Tushabe has received numerous accolades for her work. She was a runner-up for the City of Regina’s Writing Award in 2017 and 2018, longlisted for the 2016 CBC Creative Nonfiction Prize and received second place in a Readers Digest competition in 2015. This year, her short story, "A Separation", has been included in The Journey Prize Stories anthology.

An Independent Artists grant enabled her to work toward the first draft of her novel and attend a ten-day retreat at Sage Hill Writing Experience with Toronto writer Alissa York. Before arriving at the workshop, Tushabe was close to abandoning the novel. But York helped her work through elements of her draft that were problematic, such as timelines, scene writing and point of view. “I overcame all of the challenges that were holding me back,” Tushabe says. “I feel like I know how to solve those problems now, so I don’t get discouraged.”
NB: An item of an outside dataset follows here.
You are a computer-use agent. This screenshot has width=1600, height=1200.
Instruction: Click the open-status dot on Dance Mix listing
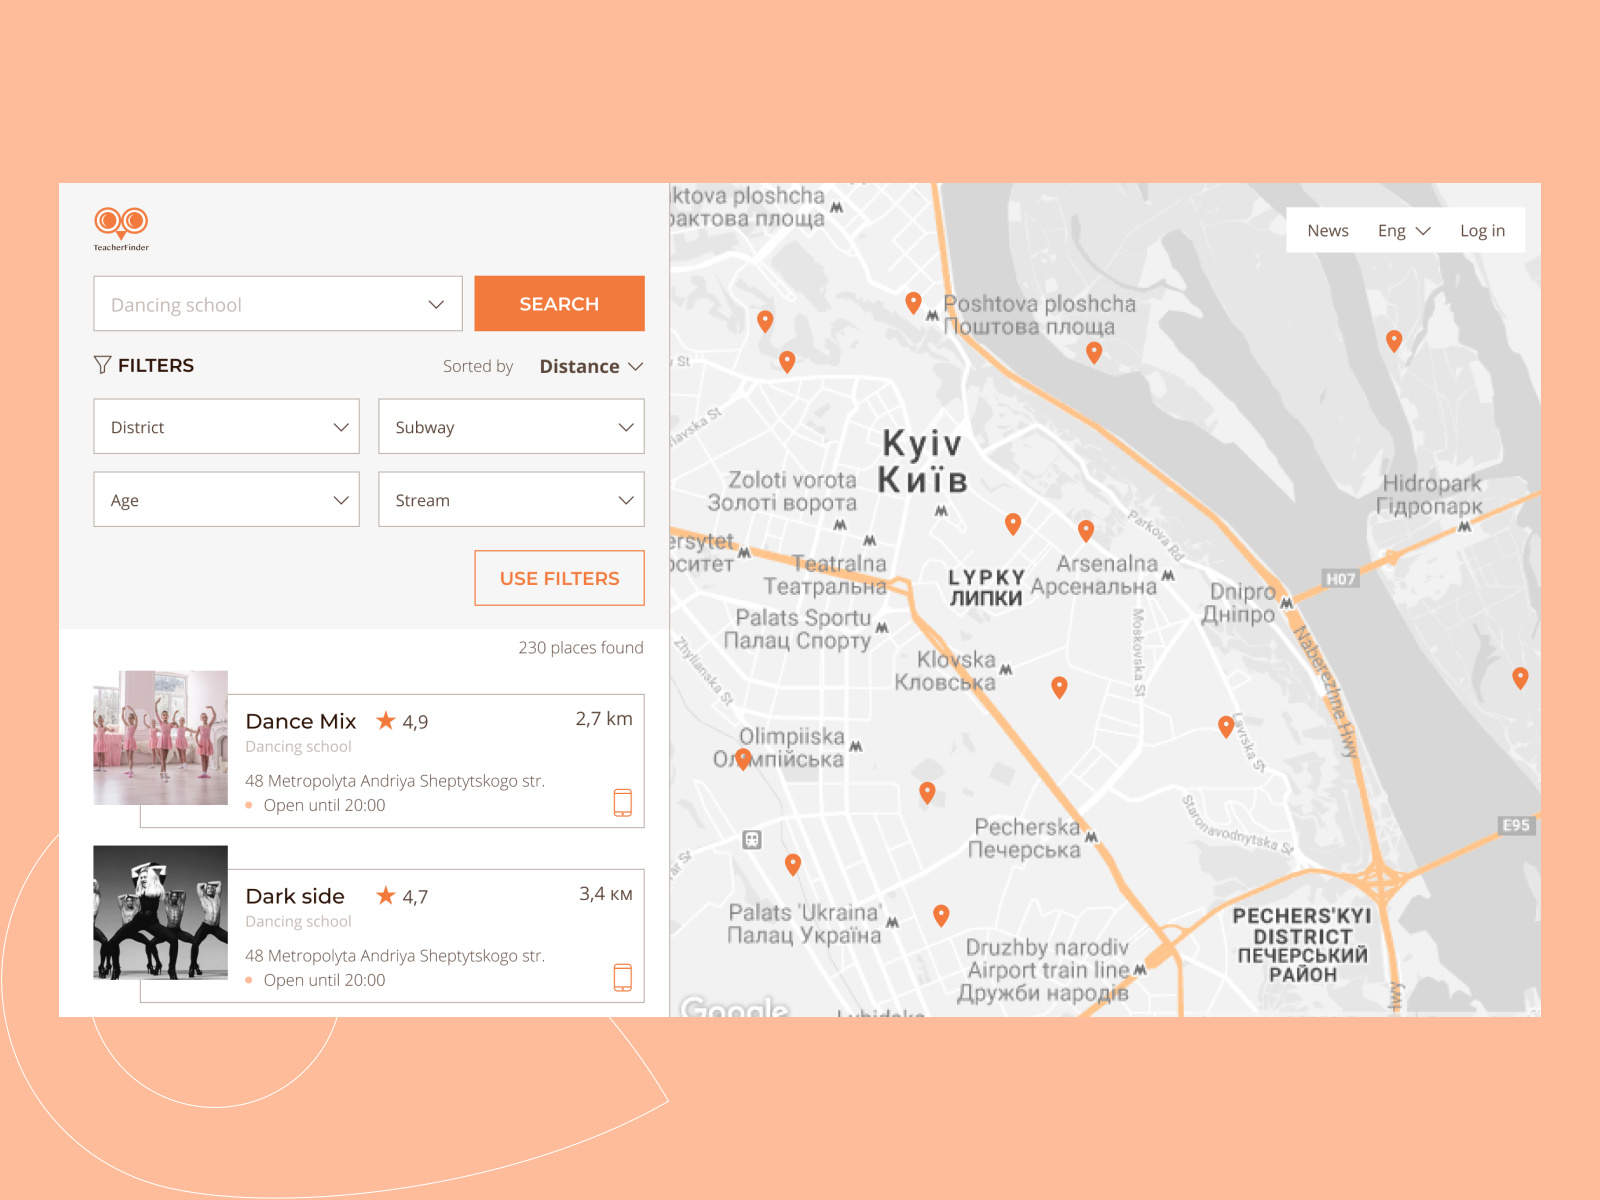249,805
She continues to be mentored by York, this time through a creative writing course at Humber College. “I feel like I’ve gotten better though working with her. I’m happy where the novel is now and what the story has become compared to the first draft,” she says. Everything Is Fine Here has already received interest from publishers, and Tushabe is seeking an agent.

In 2017, she also participated in the Saskatchewan Writers’ Guild’s Mentorship Program, which pairs an established writer with an emerging one. “I am constantly overwhelmed by how much support there is for emerging writers in Saskatchewan. I don’t think I could be at this stage with this novel if there wasn’t the support that I’ve been able to tap into,” Tushabe says.